2 Marylanders among N.C. crash victims

Men remembered as devoted fathers, concerned citizens

January 09, 2003|By Marego Athans and Liz F. Kay | Marego Athans and Liz F. Kay,SUN NATIONAL STAFF

They were two men on business trips, both fathers of young children, both people whose warmth and energy drew the notice of their communities.

And by the vagaries of fate, the two Howard County men - Paul Stidham and Mark Congdon - were both passengers on US Airways Express Flight 5481, which crashed moments after takeoff yesterday in Charlotte, N.C., killing all 21 people on board.

In Maryland, as elsewhere, the accident turned a routine day into disaster for loved ones and colleagues.

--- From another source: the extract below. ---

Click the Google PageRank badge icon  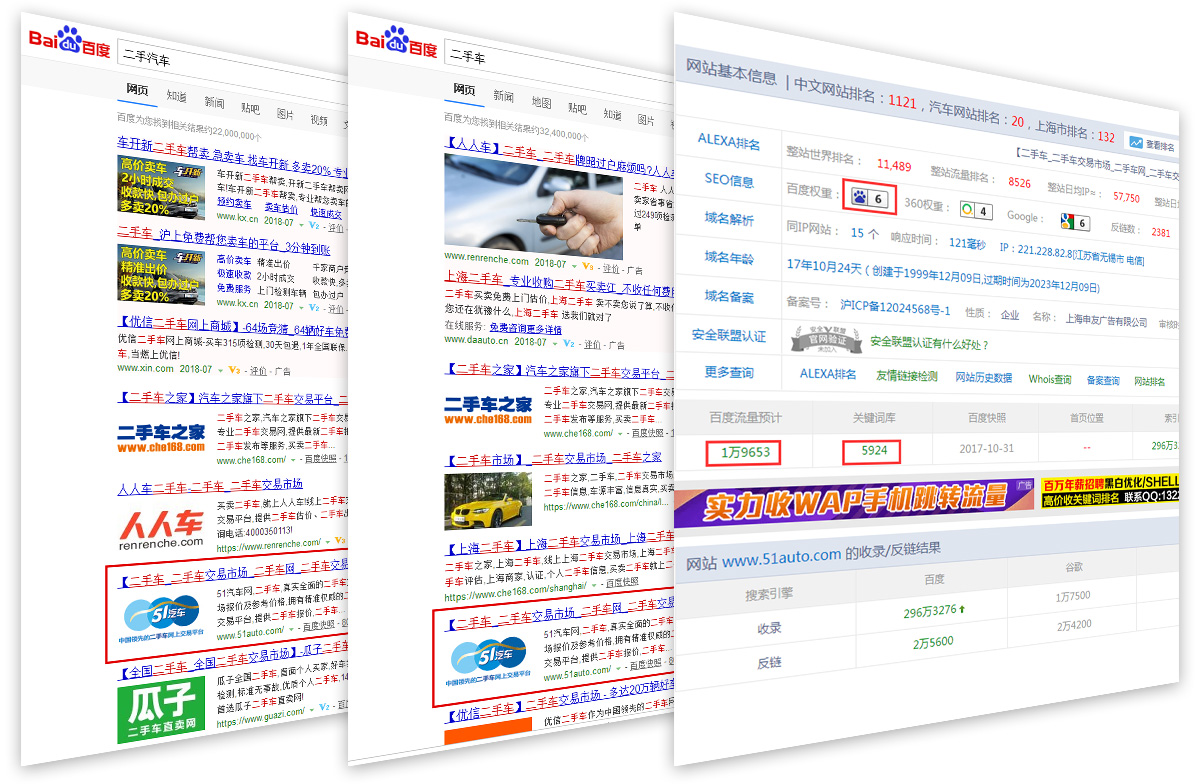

At St. Augustine School in Elkridge, where Congdon's four children attend pre-school and elementary grades, Principal Patricia Schratz was working on the school newsletter when she got the call from Congdon's employer, who was trying to reach his wife, Annie.

"This should not have happened," Schratz said. "It's a tragedy. He was extremely personable, and obviously very concerned about his children, very loving toward his wife. He was a great guy. He was very concerned about his children's schoolwork. He and his wife were very solid citizens, and spiritual. It was an ideal situation - until today."

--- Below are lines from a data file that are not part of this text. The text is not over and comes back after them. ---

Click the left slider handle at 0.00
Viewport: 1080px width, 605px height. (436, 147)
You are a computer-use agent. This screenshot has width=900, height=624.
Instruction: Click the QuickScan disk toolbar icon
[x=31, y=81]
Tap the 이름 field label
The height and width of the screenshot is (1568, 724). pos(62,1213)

The Congdon family, which had moved to the Glenwood area within the past year, declined to comment last night.

For W.R. Grace official William Corcoran, the urgent note came while he was in a meeting in Washington. He learned that three Grace employees on their way to a company plant had been killed in the crash.

Paul Stidham, 46, one of his best friends at Grace's Columbia headquarters, was among them. A dedicated environmental official, Stidham leaves a wife, Dora, and two young daughters.

"This is a horrible tragedy for them. He was a great dad, very devoted to his kids," said Corcoran, a Grace vice president for public and regulatory affairs.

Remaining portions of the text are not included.